DOKUMENTAUSSCHNITT -
◇ ◇ ◇ ◇
Blamen, aber richtig!

Teil 5 aus der Serie: Innovation oder Verfall?
Undokumentierte, aber gelebte Prozesse des Projektmanagements: Blame Management

In Teil 4 ging es um die Kernprozesse «Schuld zuweisen und überwachen».
Im 5. und letzten Teil kümmern wir uns um sinnvolle Begleitmassnahmen, zum Beispiel Schulungen, und erfolgreiche Schuldzuweisung in Scrum-Projekten.

Begleitmassnahme «Schulung»

Schulungen können helfen, die theoretischen Grundlagen und den Prozess der Schuldzuweisung, quasi als Basislegung, zu unterstützen. Dabei ist zwingend zu beachten wer und auch wie geschult wird.

Potentielle Sündenböcke sind natürlich von diesen Schulungen zwingend fernzuhalten. Wer will denn schon die Schlachtbank gerade den Lämmern zeigen?

Derzeit wird in Fachkreisen aber auch eine spannende Alternative diskutiert, die genau umgekehrt funktioniert: Opferschulungen!
Selbstredend geht es dabei nicht um die Vermittlung von Abwehrstrategien und dergleichen, sondern um die Akzeptanz, das Lamm und nicht Ostern zu sein. Oder, um es mit Heidegger zu sagen: «Schuld ist ein wesentlicher Teil des Daseins». Akzeptiere, dass Du schuldig bist und das ist auch gut so. Desweiteren werden drollige Abwehrstrategien thematisiert, die natürlich nicht als solche erkennbar sein sollen. Dazu gehört die klassische Rücktrittsbegründung des «Schutzes der Organisationsreputation», die gerne von CEOs (Raiffeisen Schweiz, Schweizer Post, Aargauische Kantonalbank usw.) und Verbandspräsidenten (DFB seit 20 Jahren) genutzt wird.
◇ ◇ ◇ ◇
BEREITGESTELLTES MATERIAL -
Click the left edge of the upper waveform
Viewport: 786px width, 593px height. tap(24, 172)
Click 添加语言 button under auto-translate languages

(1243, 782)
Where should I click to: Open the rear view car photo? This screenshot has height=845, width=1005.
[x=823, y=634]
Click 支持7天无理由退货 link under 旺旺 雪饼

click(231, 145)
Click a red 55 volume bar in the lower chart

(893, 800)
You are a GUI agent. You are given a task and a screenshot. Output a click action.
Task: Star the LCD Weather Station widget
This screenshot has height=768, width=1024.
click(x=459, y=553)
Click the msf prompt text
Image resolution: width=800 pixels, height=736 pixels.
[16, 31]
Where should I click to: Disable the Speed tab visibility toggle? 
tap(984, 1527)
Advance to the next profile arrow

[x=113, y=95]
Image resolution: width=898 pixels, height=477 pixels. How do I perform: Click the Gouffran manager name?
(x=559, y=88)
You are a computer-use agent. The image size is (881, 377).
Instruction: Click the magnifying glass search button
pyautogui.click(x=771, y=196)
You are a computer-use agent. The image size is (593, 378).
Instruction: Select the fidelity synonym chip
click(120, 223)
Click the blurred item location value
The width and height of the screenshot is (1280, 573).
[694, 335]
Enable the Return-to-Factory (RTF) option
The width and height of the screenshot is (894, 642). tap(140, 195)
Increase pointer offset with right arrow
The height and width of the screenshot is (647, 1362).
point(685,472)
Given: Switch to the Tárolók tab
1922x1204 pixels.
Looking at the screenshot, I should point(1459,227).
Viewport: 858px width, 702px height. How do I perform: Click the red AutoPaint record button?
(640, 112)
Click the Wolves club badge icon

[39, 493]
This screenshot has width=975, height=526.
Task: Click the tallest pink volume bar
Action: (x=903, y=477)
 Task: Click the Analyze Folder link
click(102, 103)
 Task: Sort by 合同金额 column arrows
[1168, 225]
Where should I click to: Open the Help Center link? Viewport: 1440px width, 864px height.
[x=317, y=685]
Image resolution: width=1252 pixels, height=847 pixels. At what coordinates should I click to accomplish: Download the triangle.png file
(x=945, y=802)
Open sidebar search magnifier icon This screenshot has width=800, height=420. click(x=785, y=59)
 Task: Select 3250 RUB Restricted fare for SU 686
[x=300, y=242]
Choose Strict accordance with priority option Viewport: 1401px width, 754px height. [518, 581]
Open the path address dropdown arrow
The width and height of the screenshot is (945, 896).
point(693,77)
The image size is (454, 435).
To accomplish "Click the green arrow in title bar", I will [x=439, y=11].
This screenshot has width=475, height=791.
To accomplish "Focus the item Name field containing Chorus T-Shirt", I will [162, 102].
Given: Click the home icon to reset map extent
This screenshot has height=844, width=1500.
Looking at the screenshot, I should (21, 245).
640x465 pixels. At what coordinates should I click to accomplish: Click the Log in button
◇ ◇ ◇ ◇
ZU BEARBEITENDE AUFGABEN -
A - Wer soll laut dem Text zum Blame Management zwingend von den Schulungen ferngehalten werden?
B - Zähle alle Organisationen auf, die der Text zum Blame Management im Zusammenhang mit der Rücktrittsbegründung des «Schutzes der Organisationsreputation» nennt.
C - Bitte fahre mit dem Text zum Blame Management nach seinem letzten Satz fort.
Das Material hat keinen Bezug zum Text zum Blame Management.

ERGEBNISSE DER AUFGABEN -
A - Potentielle Sündenböcke.

B - Raiffeisen Schweiz, Schweizer Post, Aargauische Kantonalbank, DFB

C -
Wenden wir uns nach diesem kleinen Exkurs wieder der zentralen Frage zu, wie Schuldzuweisung sinnvoll geschult werden kann. Inhalte zur Theorie müssen in konkrete Beispiele übersetzt werden. Dafür eignen sich Beispiele aus der Praxis ganz besonders. Beginnen Sie mit Beispielen, die den meisten Teilnehmern bekannt sein dürften oder sehr anschaulich sind. Damit animieren sie die Teilnehmer dazu, mit eigenen Beispielen beizutragen, die dann wieder in der Gruppe besprochen werden können. Hier ein paar Beispiel für solche «eisbrechenden» Fälle inklusive Quellen für Begleitmaterial:

  1. Dilbert Comics
  2. Der Fall Barschel
    (Archiv des Magazin Stern)
  3. Mutti
    (Die FDP zu den Jamaika-Verhandlungen)
  4. Migranten und Asylsuchende
    (Pressemitteilungen, Redebeiträge, Interviews etc. von AfD-Repräsentanten)
  5. Die EU und der EURO
    (siehe 4.)
  6. Die Presse
    (siehe 4.)
  7. Die Altparteien
    (siehe 4.)
  8. Vergessen/Ignorieren von Schuld
    (Faust)
  9. Aufrechnen von Schuld
    («Auch wir haben gelitten»)

Begleitmassnahme « Simulation »

Sind Schulungen ein adäquates Mittel, um komplexe Sachverhalte anschaulicher zu machen und Problembewusstsein zu wecken, so ist die Simulation das beste Mittel, um konkrete Situationen tatsächlich üben zu können. Mittels Rollenspiel wird der Erwerb von Schuldzuweisungskompetenzen unterstützt. Massgeschneiderte Komplexität und rollenspezifische Entscheidungs- und Handlungsspielräume ermöglichen den Umgang mit authentischen realistischen Situationen – als Lamm und als Ostern («Perspektivwechsel»).

Ganz besonders geeignet sind Simulationen für das Einüben von Schuldablenkungsstrategien. Dazu gehören:

  • Plausibles Abstreiten
  • Unterstützende Körpersprache (wissendes Kopfschütteln, zum Spitzdach geformte Hände, provozierendes mit den Fingern trommeln usw.)
  • Unauffälliges Weitergeben von vertraulichem, belastendem Material (z.B. Verbreiten von Gerüchten durch Dritte)
  • Empfänglichkeit für Falschinformationen erhöhen (siehe oben unter 4.)
  • Zwischen den Zeilen «hören»

Besonderheiten in Scrum

Mit teamorientierten Vorgehensmodellen und Produktentwicklungsmethoden scheint die Schuldzuweisung komplizierter. Organisatorisch wird der Standardsündenbock «Projektleitung» durch «das Team» ersetzt, was das Auffinden und dezidieren von Lämmern schwieriger erscheinen lässt.
Der aufmerksame Leser wird aber meinen Formulierungen schon entnommen haben, dass es keinen Grund für Besorgnis gibt.

Auch Scrum kennt natürlich Rollen! «Product Owner» und/oder «Scrum Master» sind hervorragende Kandidaten und auch innerhalb des Teams wird es üblicherweise irgendein Lamm geben. Zur Not kann es dann auch mal die «Programmleitung» sein.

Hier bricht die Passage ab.